Are either (1) or (2) an instance of $\overline{\flat}E$ or $\overline{ʃ} E$ (when restricted to closed or co-closed forms)? I mean, I presume so in the model, but is it provable synthetically that they are?
Sorry, but what do $\overline{\flat}E$ and $\overline{ʃ} E$ mean here?
For a comonadic modality
$\overline{\Box} X \coloneqq cofib(\Box X \to X).$(See Definition 2.2.14 of dcct.)
For a monadic one, it’s the fiber of the unit, though I’m not sure this is made explicit anywhere. It appears in the differential cohomology diagram in Proposition 2.2.17 at the same point in dcct.

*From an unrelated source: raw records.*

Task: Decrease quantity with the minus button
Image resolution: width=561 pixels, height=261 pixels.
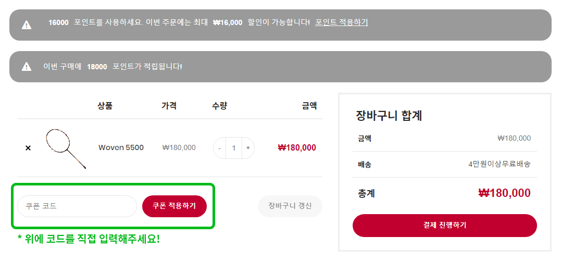Action: point(220,148)
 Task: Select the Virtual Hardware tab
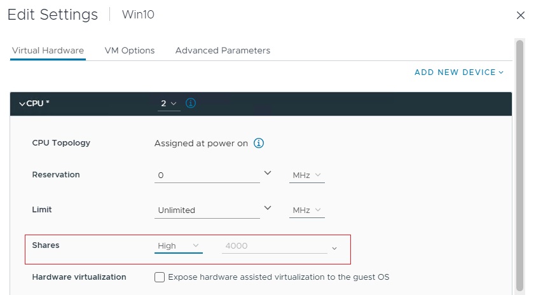tap(48, 50)
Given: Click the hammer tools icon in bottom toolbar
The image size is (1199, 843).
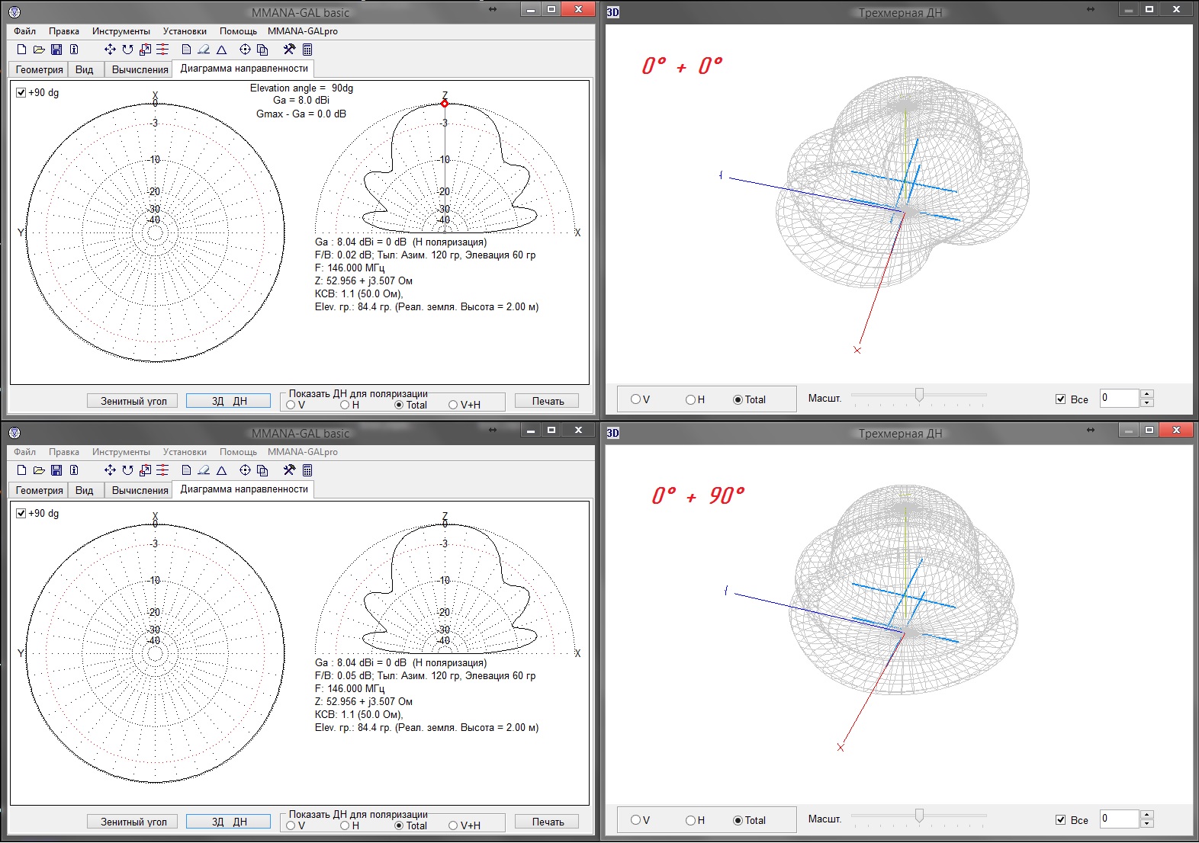Looking at the screenshot, I should click(x=289, y=470).
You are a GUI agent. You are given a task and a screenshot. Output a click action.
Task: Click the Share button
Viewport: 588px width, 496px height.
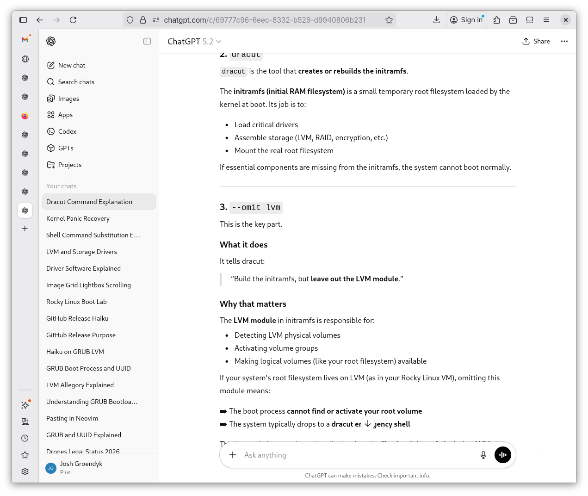coord(536,41)
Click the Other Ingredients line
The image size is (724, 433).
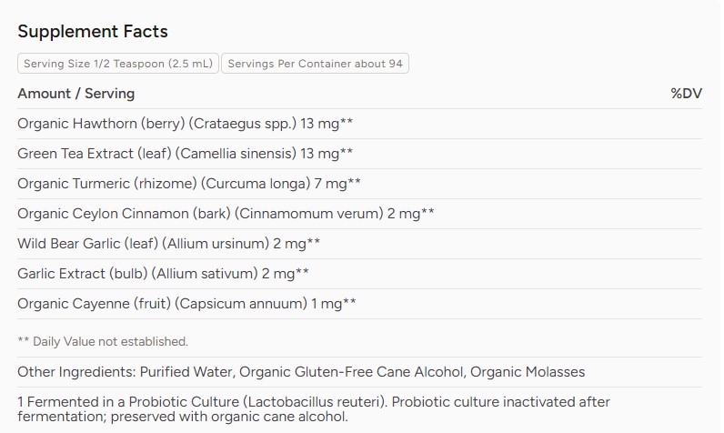click(301, 372)
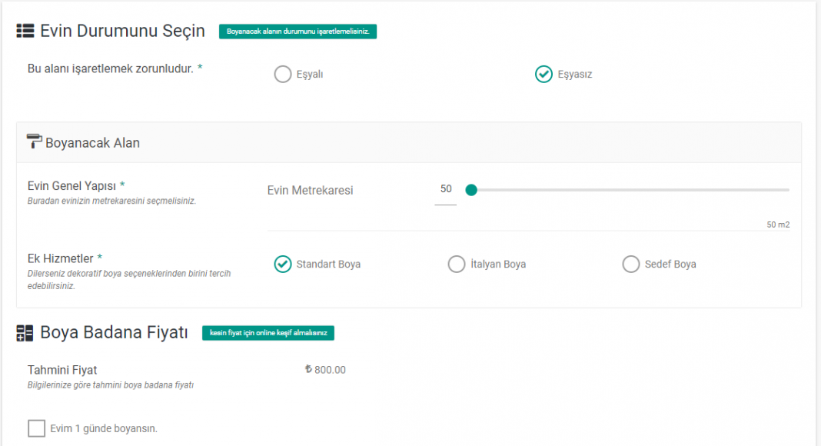
Task: Click the green Boyanacak alanın durumunu işaretlemelisiniz badge
Action: [x=298, y=32]
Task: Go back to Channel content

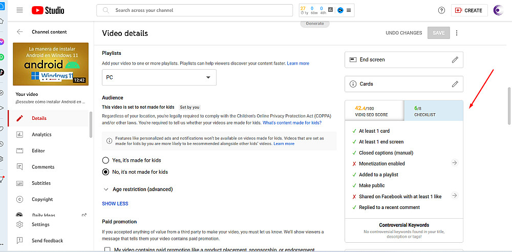Action: coord(20,32)
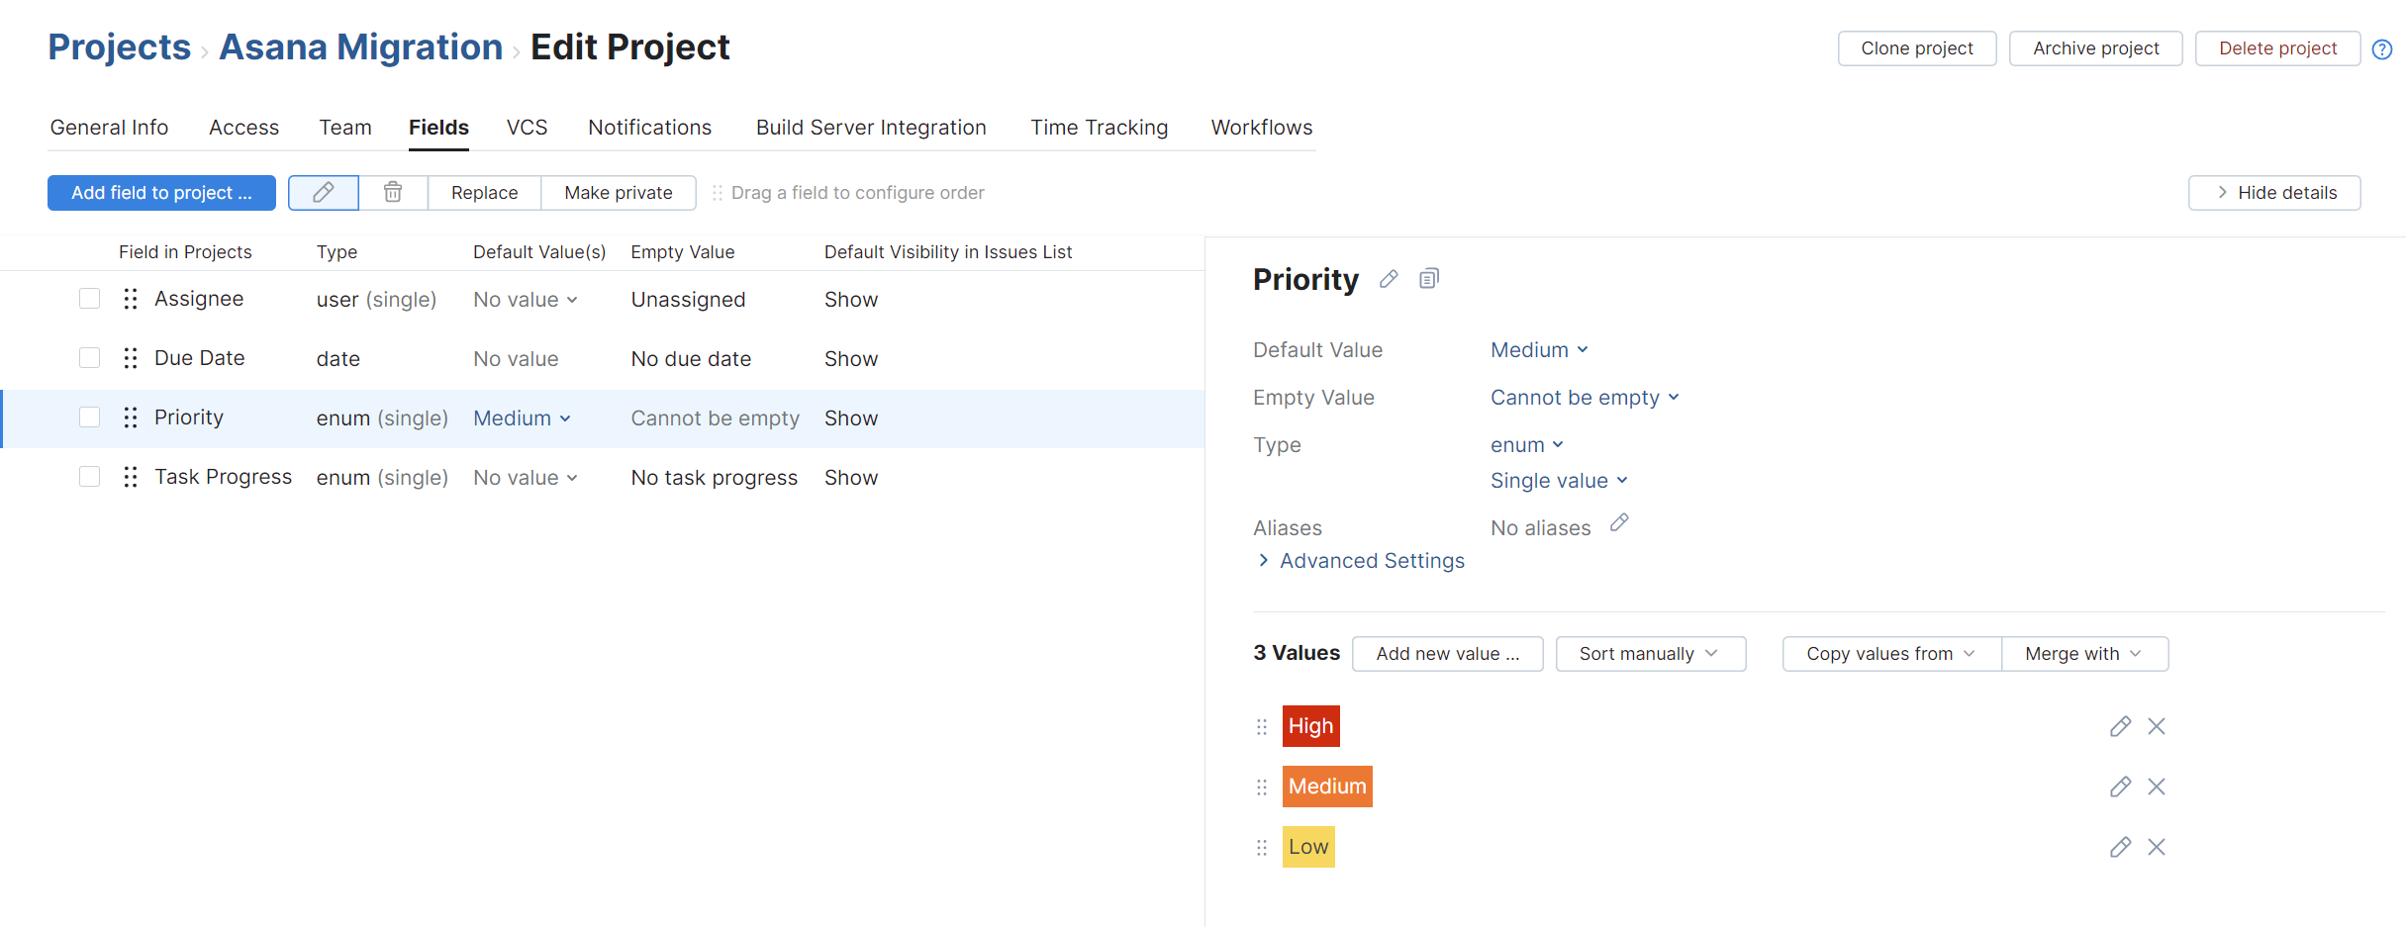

Notation is certainly not consistent across nLab.
is it provable synthetically that they are?
I haven’t tried. That would certainly be a worthwhile question to look into.
The key step in the proof would presumeably not be so much concerned with the nature of the differential forms as such, but with the interalization of the Dold-Kan corespondence: One will need way to turn a chain complex of stable types into a stable type and show that this construction behaves properly.
Once this is established the remainder should be immediate.
what do $\overline{\flat}E$ and $\overline{ʃ} E$ mean here?
Sorry, my bad. Yes, as David says, I am using this sometimes to denote the homotopy (co-)fiber of the (co-)unit of the given (co-)monad. (Def. 2.7 in arXiv:1402.7041 or def. 0.13 here).
And the statement which I was referring to, that for a stable cohesive type $E$ the types $\overline{\flat}E$ and $\overline{ʃ} E$ have the interpretation of the (co-)closed $E$-valued differential forms is discussed in some detail at differential cohomology diagram. Unfortunately, there I write instead ${\flat}_{dR} E$ and ${ʃ}_{dR} E$ for these (co-)fibers.
Since we don’t have an official definition for monads, can we just imitate def 0.13:
The negative of a comonadic moment $\Box$ is what remains after taking away the piece of pure $\Box$-quality, hence is the cofiber (nlab) of the counit map:
$\overline{\Box}(X) \coloneqq cofib(\Box X \to X) \,.$
So how about this?
The negative of a monadic moment $\bigcirc$ is what results from quotienting out the pure $\bigcirc$-quality, hence is the fiber (nlab) of the unit map:
$\overline{\bigcirc}(X) \coloneqq fib(X \to \bigcirc X) \,.$
Yes. Maybe not “quotienting out” for the fiber. On the other hand if we do this on stable types, then the fiber of a morphism is of course also the cofiber of a shifted morphism.
Ok, so what could we have to parallel the comonadic “is what remains after taking away the piece of..” ? Or just drop it and have
The negative of a monadic moment $\bigcirc$ is the fiber (nlab) of the unit map…
Maybe we could say “co-quotient” for the fiber.
Ok, have put something in as Definition 0.17.
Re #79 and the superalgebra approach to the de Rham complex, I see that Buium uses this approach in arithmetic differential geometry. If you can see page 33 of his book, he points out that there is no de Rham calculus available, but he can then use the Lie superalgebra formalism.
Thanks for the alert. That’s really interesting.